I pair with some of my colleagues in product management and marketing to assemble the base of “what we know”: what we know about our market, what we know about our product, what we we know about our strategic positioning. We then move into “what we guess”: emerging trends in digital, and more specifically in the data management and billing industry. Very quickly we realise that several futures are possible for our products, and conversations get stuck, people get frustrated, feeling that we lack of clear direction. But we need to go beyond that. The market is uncertain, the economy is uncertain, and that is true for all businesses. We can’t afford to wait for certainty.

 

So we start listing the different areas where we have uncertainty and where we see that we could go one way or another. We identify 22 of them. Once those are identified, I push the product managers to ask themselves “how will these choices actually affect the product in 5 years?”. The exercise is time-consuming, but slowly, we realise that some of our strategic choices are important for our sales, our distribution or our operational roadmap, but don’t really influence the positioning or the experience in the product itself, while some others will have a stronger impact on what we will actually build.

Once we have identified the criteria that will have the strongest impact on the product, we focus our efforts into imagining different scenarios: what if we focus exclusively on compliance for a few years? what if we we solely focus on one user persona, or on another?

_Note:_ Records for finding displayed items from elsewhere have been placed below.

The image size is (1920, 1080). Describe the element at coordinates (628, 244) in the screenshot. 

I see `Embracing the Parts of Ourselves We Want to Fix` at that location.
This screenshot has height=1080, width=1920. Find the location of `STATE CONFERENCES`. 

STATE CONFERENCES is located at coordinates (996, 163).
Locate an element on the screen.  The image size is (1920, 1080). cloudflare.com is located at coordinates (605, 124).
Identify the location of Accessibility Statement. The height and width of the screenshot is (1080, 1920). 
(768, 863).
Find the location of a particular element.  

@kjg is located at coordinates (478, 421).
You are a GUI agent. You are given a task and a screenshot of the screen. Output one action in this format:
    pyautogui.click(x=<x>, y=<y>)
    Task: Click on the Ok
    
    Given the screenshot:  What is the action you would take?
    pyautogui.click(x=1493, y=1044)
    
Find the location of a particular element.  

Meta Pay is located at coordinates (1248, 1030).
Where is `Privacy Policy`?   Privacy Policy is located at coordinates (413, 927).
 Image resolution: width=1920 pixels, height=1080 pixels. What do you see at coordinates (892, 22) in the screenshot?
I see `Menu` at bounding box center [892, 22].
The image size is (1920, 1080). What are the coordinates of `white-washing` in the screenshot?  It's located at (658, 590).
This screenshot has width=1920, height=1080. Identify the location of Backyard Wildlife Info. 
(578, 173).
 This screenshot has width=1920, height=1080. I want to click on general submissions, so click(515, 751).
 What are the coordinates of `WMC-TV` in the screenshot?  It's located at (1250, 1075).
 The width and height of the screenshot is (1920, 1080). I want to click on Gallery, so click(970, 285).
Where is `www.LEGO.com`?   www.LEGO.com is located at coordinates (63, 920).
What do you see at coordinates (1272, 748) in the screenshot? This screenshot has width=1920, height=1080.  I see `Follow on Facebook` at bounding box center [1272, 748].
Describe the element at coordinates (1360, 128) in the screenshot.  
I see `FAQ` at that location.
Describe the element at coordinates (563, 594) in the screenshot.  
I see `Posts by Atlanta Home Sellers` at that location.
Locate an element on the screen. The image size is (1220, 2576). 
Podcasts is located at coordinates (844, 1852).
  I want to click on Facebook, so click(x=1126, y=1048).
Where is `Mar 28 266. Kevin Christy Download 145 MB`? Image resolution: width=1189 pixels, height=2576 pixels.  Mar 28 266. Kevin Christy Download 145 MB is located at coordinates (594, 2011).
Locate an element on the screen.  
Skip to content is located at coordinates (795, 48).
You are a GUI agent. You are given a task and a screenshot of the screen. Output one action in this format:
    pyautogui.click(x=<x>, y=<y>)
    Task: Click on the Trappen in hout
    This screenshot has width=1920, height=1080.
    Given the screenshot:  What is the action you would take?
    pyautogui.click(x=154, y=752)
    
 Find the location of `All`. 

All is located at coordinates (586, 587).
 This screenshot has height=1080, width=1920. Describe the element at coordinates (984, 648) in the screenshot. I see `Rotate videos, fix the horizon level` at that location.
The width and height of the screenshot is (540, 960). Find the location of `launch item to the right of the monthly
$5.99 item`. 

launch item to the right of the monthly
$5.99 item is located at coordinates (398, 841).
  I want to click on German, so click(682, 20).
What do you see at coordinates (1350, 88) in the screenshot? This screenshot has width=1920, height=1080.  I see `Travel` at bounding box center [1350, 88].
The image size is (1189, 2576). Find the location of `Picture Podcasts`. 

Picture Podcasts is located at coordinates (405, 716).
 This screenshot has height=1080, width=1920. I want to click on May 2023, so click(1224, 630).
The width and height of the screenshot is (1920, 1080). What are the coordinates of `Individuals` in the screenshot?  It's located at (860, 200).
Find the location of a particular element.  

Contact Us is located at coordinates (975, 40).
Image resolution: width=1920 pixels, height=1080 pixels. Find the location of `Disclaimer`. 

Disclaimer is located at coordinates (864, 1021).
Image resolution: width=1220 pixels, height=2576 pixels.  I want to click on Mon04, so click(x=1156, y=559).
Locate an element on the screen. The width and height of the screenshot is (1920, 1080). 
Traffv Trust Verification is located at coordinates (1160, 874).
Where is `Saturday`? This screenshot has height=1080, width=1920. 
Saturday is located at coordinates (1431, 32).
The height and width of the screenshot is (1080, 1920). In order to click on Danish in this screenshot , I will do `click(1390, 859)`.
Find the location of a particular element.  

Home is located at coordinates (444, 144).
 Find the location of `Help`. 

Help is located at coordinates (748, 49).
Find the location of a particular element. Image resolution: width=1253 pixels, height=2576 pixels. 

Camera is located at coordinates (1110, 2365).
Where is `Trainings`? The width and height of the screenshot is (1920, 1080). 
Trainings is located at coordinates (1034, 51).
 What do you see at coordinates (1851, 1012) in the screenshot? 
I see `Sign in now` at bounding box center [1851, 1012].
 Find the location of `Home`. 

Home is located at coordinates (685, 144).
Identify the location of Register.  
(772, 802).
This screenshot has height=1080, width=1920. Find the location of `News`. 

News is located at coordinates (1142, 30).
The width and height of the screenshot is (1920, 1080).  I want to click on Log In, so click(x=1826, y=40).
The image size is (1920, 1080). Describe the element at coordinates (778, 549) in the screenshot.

The goal of the exercise is to design “extreme visions”, we all know that the actual product vision is somewhere in-between these hypothesis, and that we will ultimately make more balanced decisions. But forcing ourselves to draw some sketches of the product as we would draw caricatures helps us really understand and “visualise” what we are talking about. After 3 creativity sessions, we have narrowed our uncertainties to 8, and we have more than 50 drawings of the different possible futures of the product. About 10 of them deserve a more detailed visualisation.

Working closely with our Head of Brand, I illustrate our key concepts into detailed visualisations. It is time to present this work to our senior leadership and explain our approach. The leadership team is enthusiastic: as we hoped, these representations of the product help them get a very concrete ideas of how our immediate choices will affect our product on the long run. After a few months of frustration, it feels like we are on our way to a clear product vision.